Responses were many and immediate. And among those who chimed in was the artist herself – Sharon London Marcantel of Darrington.

“That is a blast from the past,” Marcantel said upon reading Hagen’s post. “I can see this was an early work of mine.”

Marcantel created the stunning image in the mid-1970s, not long after launching her career.

“I just started to learn how to paint in 1970,” she told Hagen, “and did this for a guy named Bill Christianson.”

Christianson lived in Snohomish, Marcantel recalled, and wanted the painting to be big but knew it would take a large bite out of his budget. Perhaps as much as $500.

So, they worked out a deal.

“He offered me a beef he was going to butcher,” she said. “He got his painting, and I got a freezer full of beef.”

Christianson died a few years later, the painting lost all but to memory.

“I always wondered who ended up with it,” Marcantel said. “Gosh, it still looks good.”

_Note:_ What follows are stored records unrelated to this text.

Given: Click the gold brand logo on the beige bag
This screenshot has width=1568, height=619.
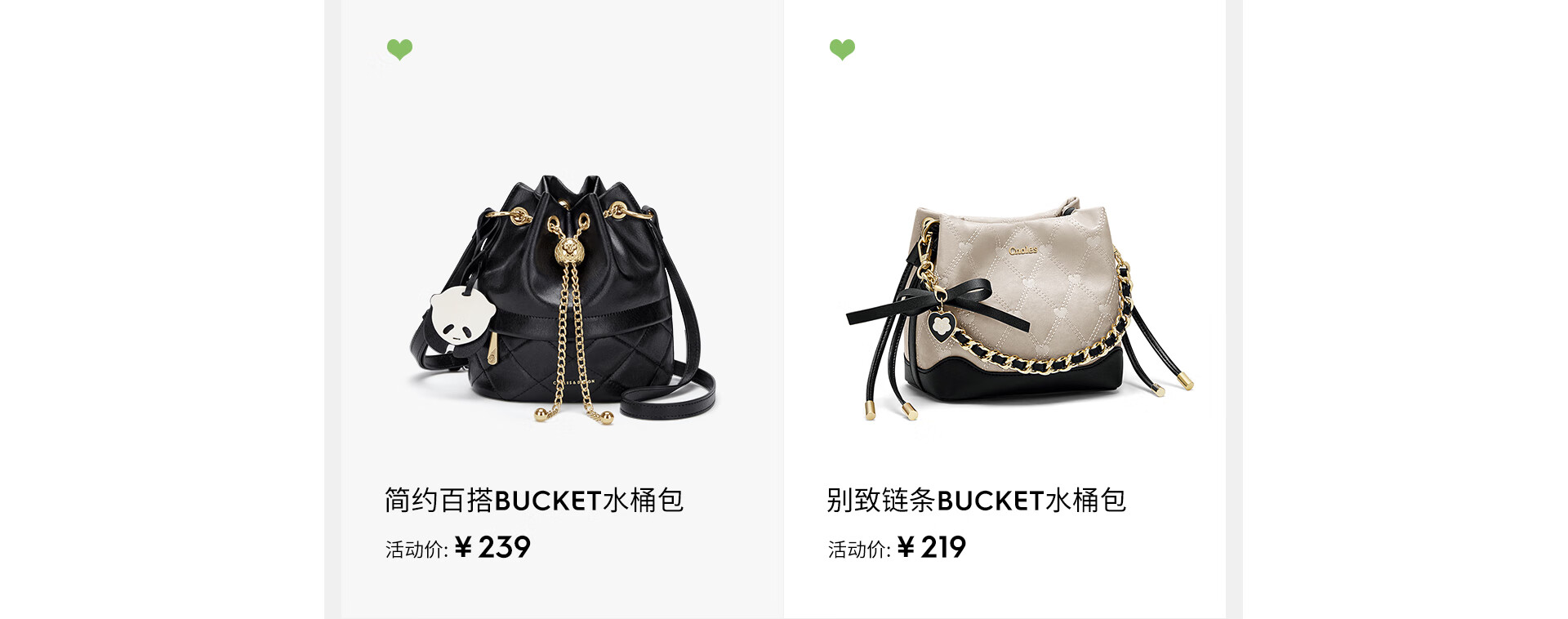Looking at the screenshot, I should [1023, 250].
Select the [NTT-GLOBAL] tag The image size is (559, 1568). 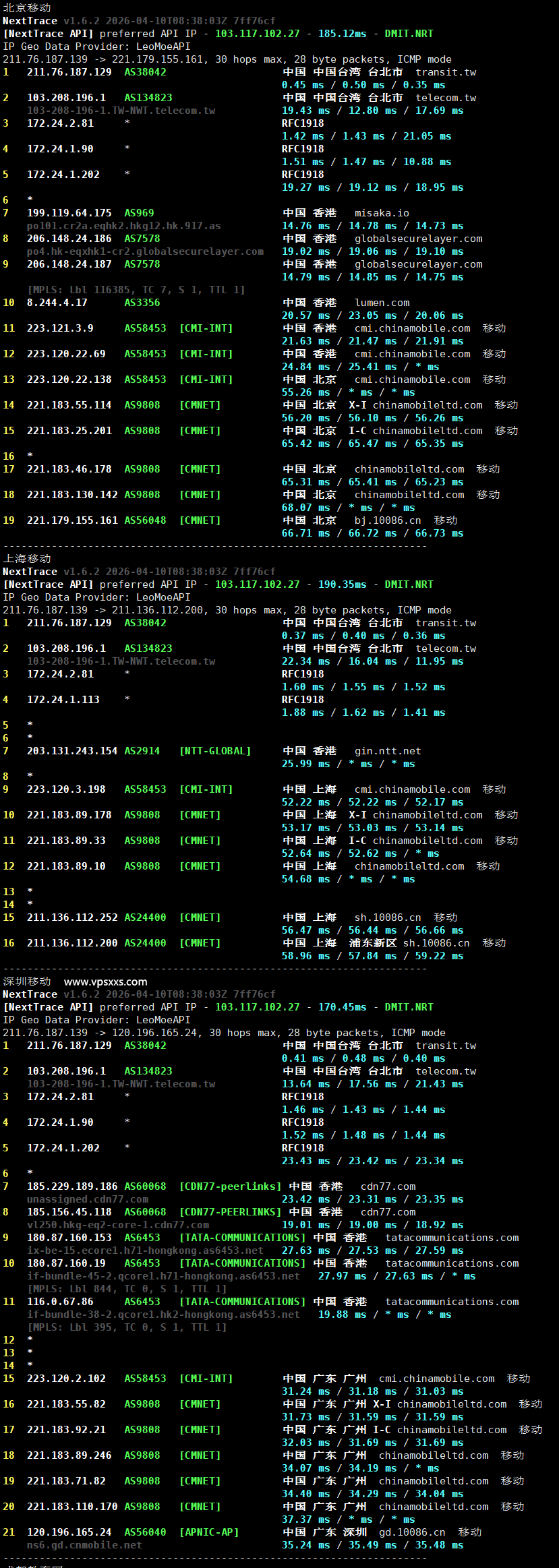(215, 750)
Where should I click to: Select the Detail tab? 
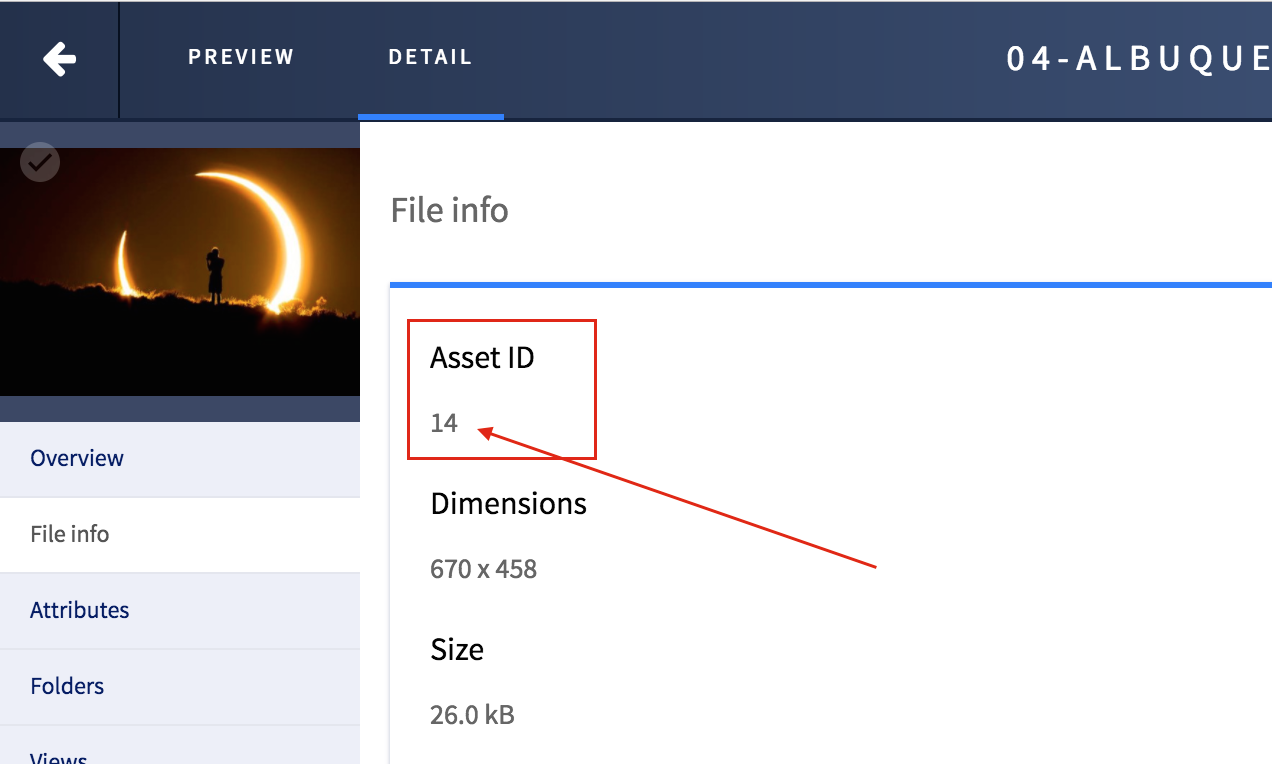coord(430,57)
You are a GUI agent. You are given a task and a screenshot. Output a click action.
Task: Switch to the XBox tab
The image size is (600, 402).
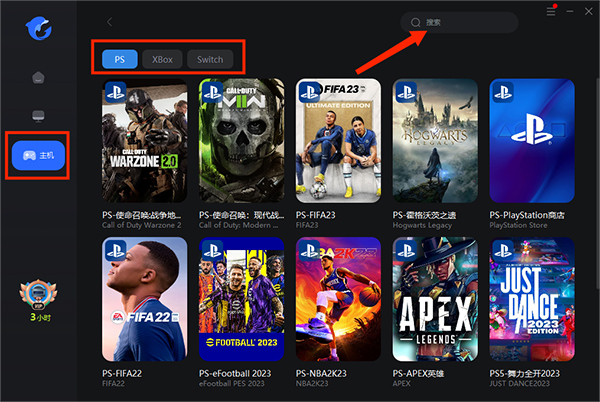(162, 59)
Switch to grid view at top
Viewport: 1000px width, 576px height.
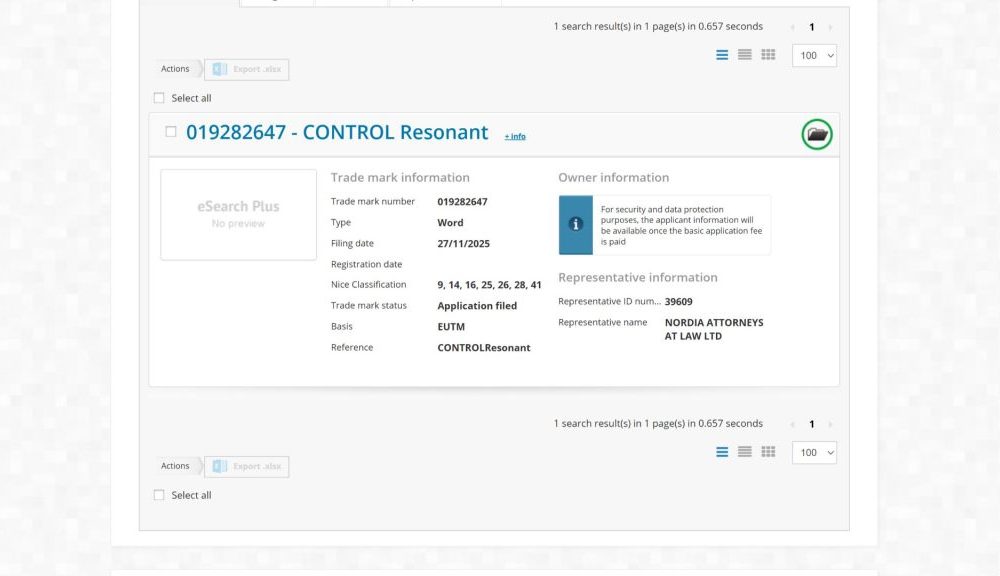click(768, 55)
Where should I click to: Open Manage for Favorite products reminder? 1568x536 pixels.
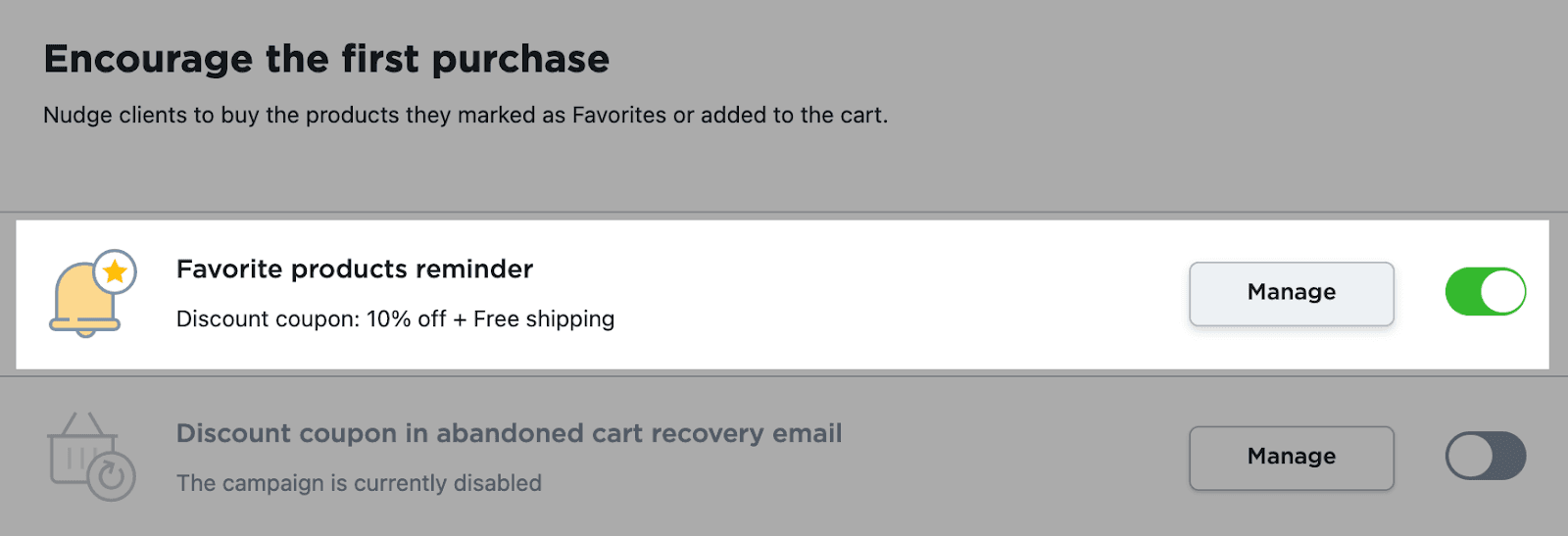(x=1291, y=293)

Hagen was able to fill in a few blanks. He told the Weekly News: “I worked for a moving company 10 years ago in Bellingham, A guy we moved was going to throw it out because it was too big.”

Unlike his client, Hagen recognized the painting’s value.

“I told him I’d take it,” Hagen said. “I got back to the depot and it almost didn’t fit in my back seat. I rolled down the two back windows so the corners wouldn’t get smashed and drove it to my parents’ farm, where it sat for five years.

“Then,” he said, “when we moved out to La Conner, I stored it in our garage. Last month, I was doing some cleaning and my curiosity got the best of me. So, I wanted to see if there was a backstory to it.”

Turns out, there was. Even so, missing pieces to the puzzle remain. No one is quite sure how the painting wound up in Bellingham.

Fortunately, the future is more certain. Hagen will take the painting to Darrington next spring for Marcantel to clean its surface and redo the frame’s fading colors.

“I’m anxious to see it after all these years,” Marcantel told Hagen. “Thank you for saving it.”